I hope these ideas help. They are all old ideas that have been implemented already decades ago. But you can still learn from them.
If you have more questions, or ideas to discuss, let me know. I enjoy this kind of stuff. :)
Good luck.
 

Gryz

Golden Member
Aug 28, 2010
1,551
204
106
I kinda ignored the fact you said "an application that will use MPI".
I now see that MPI is a frame-work for message-passing is large clusters of computers.

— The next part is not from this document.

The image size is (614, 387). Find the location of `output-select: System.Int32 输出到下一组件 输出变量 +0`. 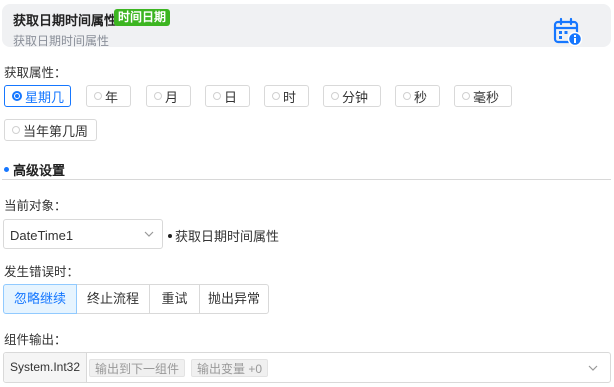

output-select: System.Int32 输出到下一组件 输出变量 +0 is located at coordinates (307, 368).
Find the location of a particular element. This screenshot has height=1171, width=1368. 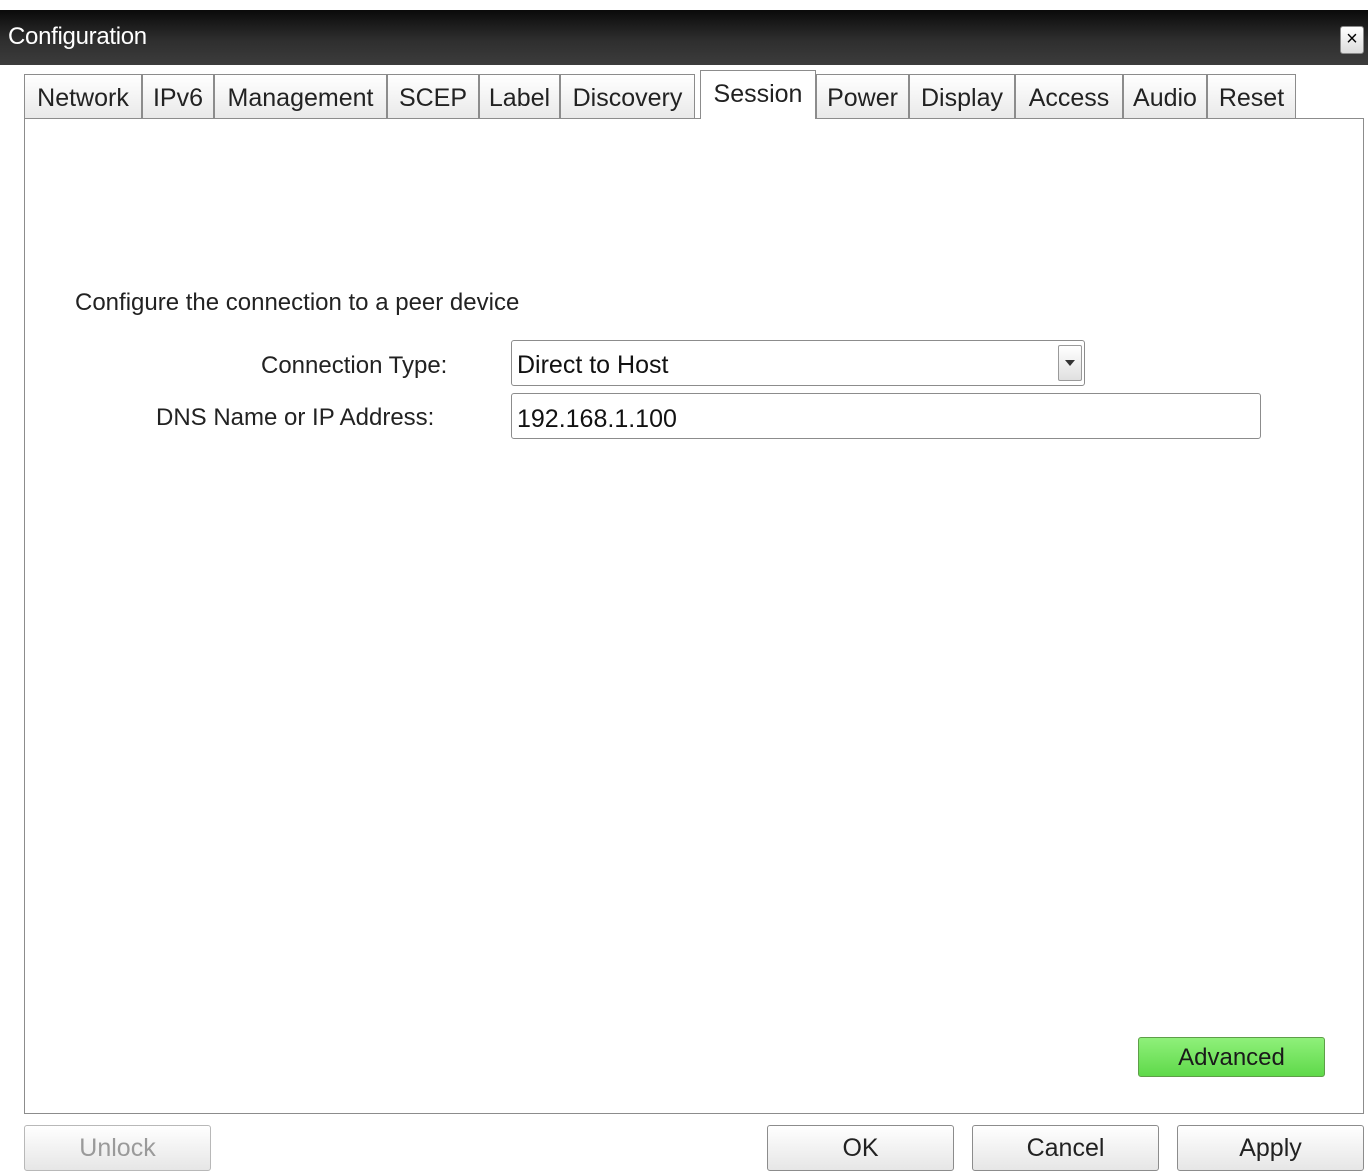

unlock-button: Unlock is located at coordinates (118, 1148).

I have no experience with MPI. I had never heard of it.
I have no idea what underlying protocols or algorithms it is using.
But I hope my remarks are still useful.

If you have to combine fast message-passing of many small messages, with transfers of large data-sets, then maybe you should try to use best of both worlds. Use MPI to send small messages around. But use TCP to transfer large data-sets. Anyway, good luck.
 

Gryz

Golden Member
Aug 28, 2010
1,551
204
106
Well Carlis (OP), even if you didn't want to answer to the replies in this thread, or tell us what you're gonna do (just curious), the least you could do is acknowledge that you've read our posts. :/
 

Carlis

Senior member
May 19, 2006
237
0
76
Well Carlis (OP), even if you didn't want to answer to the replies in this thread, or tell us what you're gonna do (just curious), the least you could do is acknowledge that you've read our posts. :/

Hi all

Sorry for being a prick. Somehow I managed to forget about this post that I made, and I did not see the replies until now. I have had a bit to much work to do lately. Shame on me.

So, long story short: I managed to solve this problem by changing the structure of the communication. Somehow it seems like a bad idea to have thousands of processes crowding one process with data. So I put everything on arrays and used mpi-reduce instead. It uses more memory, but is at least stable and predictable.

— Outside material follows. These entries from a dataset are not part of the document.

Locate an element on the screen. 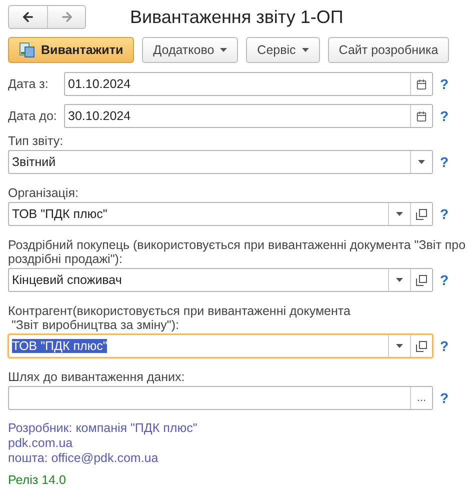 The image size is (476, 490). field-label: Дата до: is located at coordinates (33, 116).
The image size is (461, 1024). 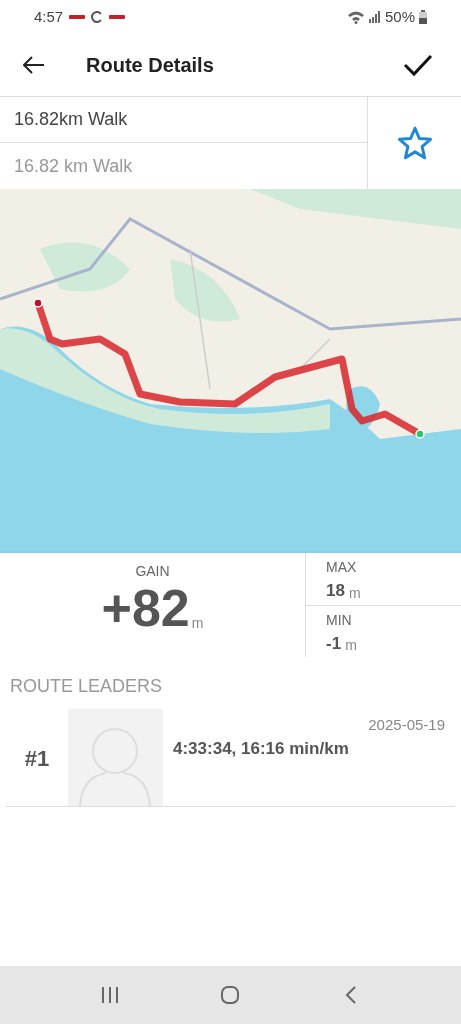 I want to click on stat-value: 18, so click(x=336, y=591).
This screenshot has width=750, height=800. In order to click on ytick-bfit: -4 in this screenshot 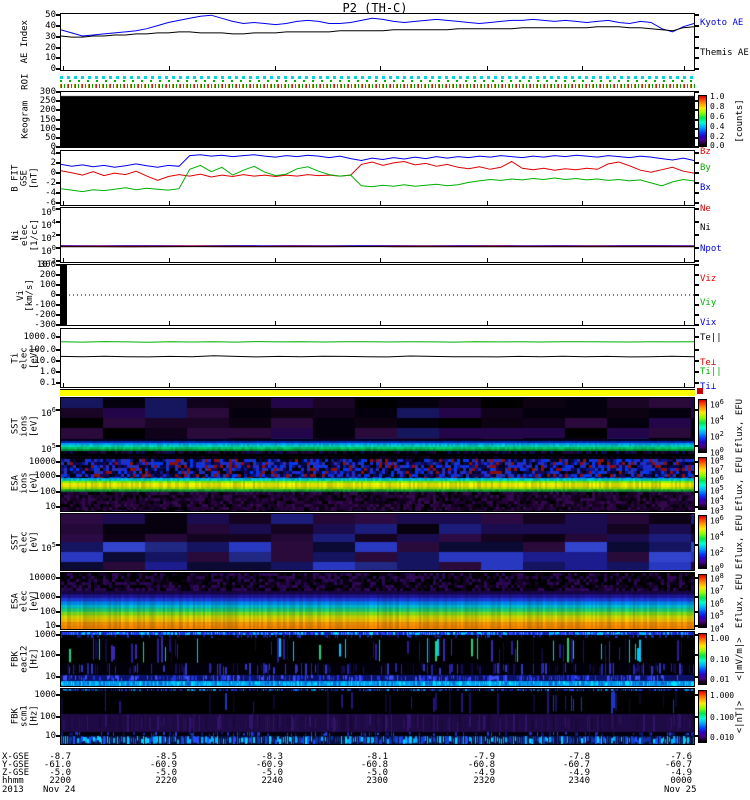, I will do `click(50, 194)`.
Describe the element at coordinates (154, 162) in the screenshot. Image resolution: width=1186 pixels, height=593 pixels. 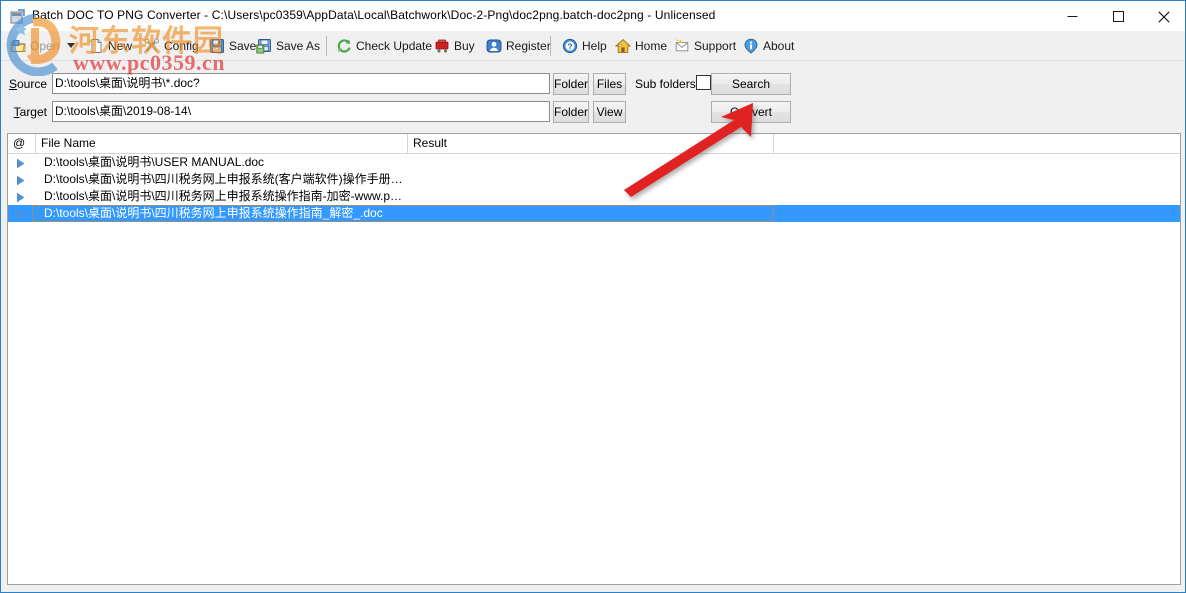
I see `file-name-cell: D:\tools\桌面\说明书\USER MANUAL.doc` at that location.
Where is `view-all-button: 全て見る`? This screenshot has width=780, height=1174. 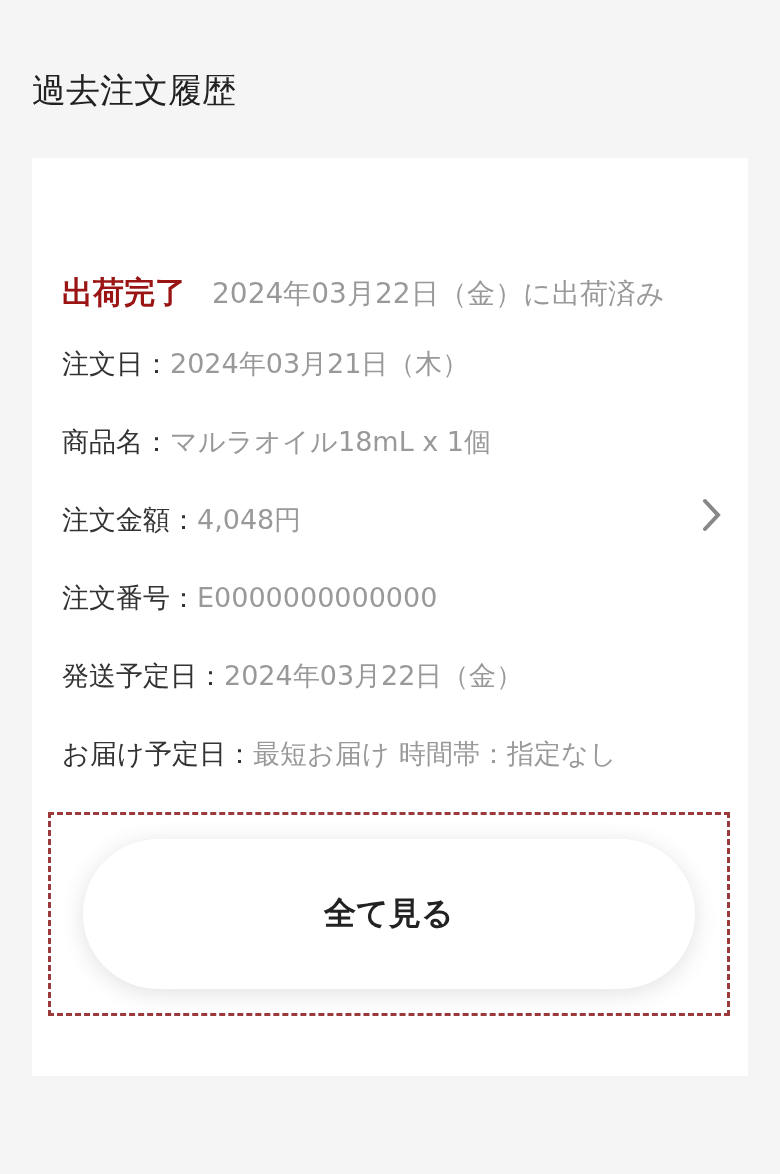 view-all-button: 全て見る is located at coordinates (389, 914).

The software intended for some statistical mechanics applications.

Best
//
Carlis
 

Gryz

Golden Member
Aug 28, 2010
1,551
204
106
Thanks for the update, Carlis. Much appreciated.

So if understand correctly, having 4k processes sending messages to 1 process, without any form of flow-control, was indeed a problem ? Cool. I predicted that correctly then. :) Sometimes I think I am too much of a pessimist. But maybe not.

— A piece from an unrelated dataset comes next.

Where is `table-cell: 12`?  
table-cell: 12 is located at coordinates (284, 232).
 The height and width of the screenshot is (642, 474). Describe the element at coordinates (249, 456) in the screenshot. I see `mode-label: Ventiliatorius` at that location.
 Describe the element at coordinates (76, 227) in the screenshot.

I don't know enough about massive parallel computing, or the MPI library to say anything about your solution. But I'm happy you solved the problem. Have a nice day.
 

Carlis

Senior member
May 19, 2006
237
0
76
Actually, I did not test that approach. MPI is very well designed and incredibly stable (though I know nothing about how it actually works), and I would not be surprised if it did work. However, it strikes me as a bad idea to implement it this way. Whats not to say that it would work for 4k processes but not for 8k? So it seems like bad practice.

If you are interested in parallel programming, then MPI is great. Open source, easy to use, stable, predictable and good performance (much more so than open mp) and possible to use on clusters where you do not have shared memory.

Anyway, thanks for the input!